### DATA PROVIDED
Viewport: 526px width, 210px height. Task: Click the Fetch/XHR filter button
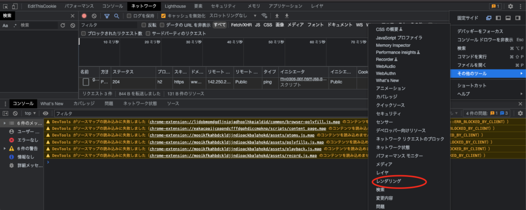pyautogui.click(x=241, y=25)
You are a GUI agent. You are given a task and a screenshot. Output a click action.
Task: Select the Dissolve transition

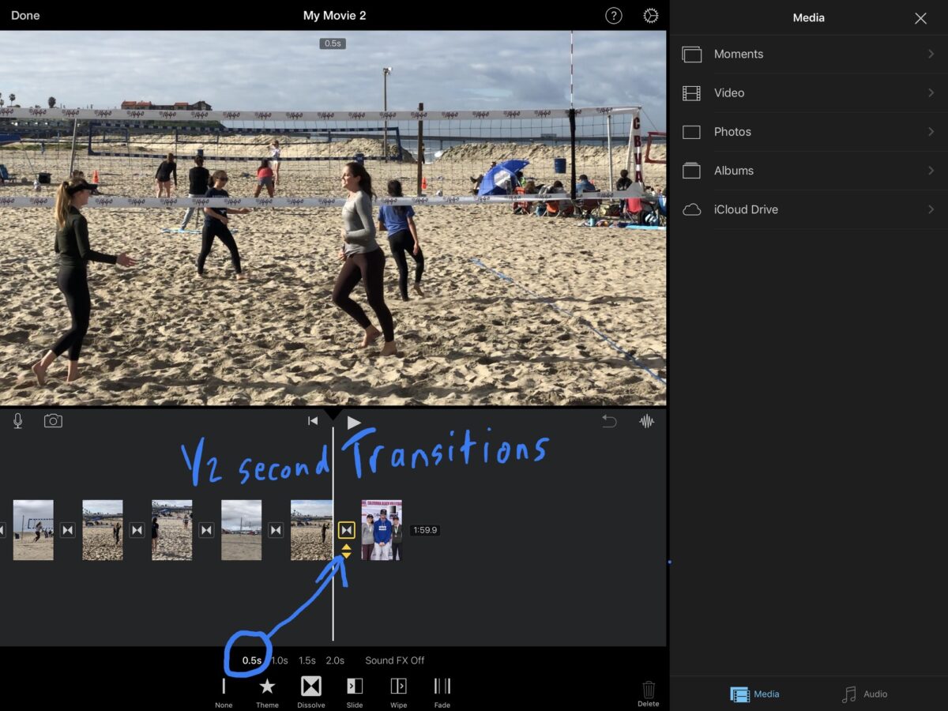pyautogui.click(x=310, y=690)
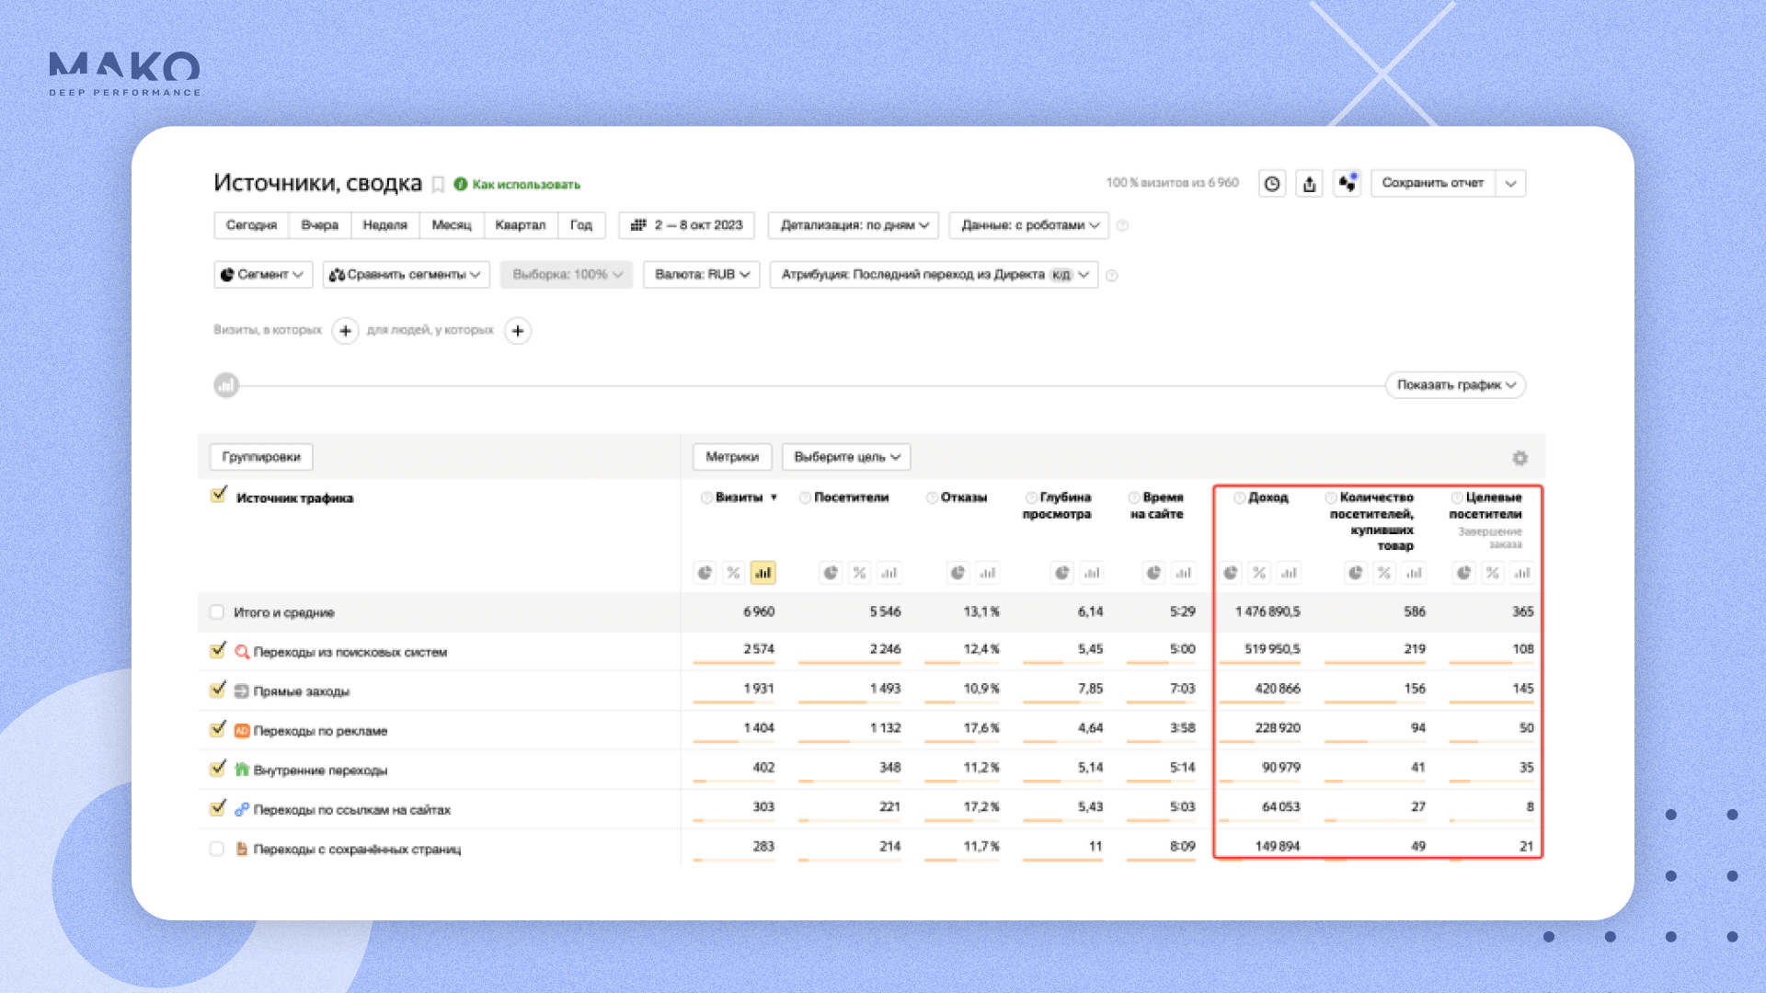Open Как использовать help link
Screen dimensions: 1766x993
(x=525, y=185)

### EXERCISE
Can you rewrite all of the records above with "filter button" changed to "filter toggle" and everything else unchanged, leaving the pictures out?

### OUTPUT FOR THIS EXERCISE
Viewport: 526px width, 210px height. Task: Click the Fetch/XHR filter toggle
pyautogui.click(x=241, y=25)
You are a GUI agent. You are given a task and a screenshot. Output a click action.
Task: Select the Dissolve transition

pyautogui.click(x=310, y=690)
Open Как использовать help link
Screen dimensions: 1766x993
(x=525, y=185)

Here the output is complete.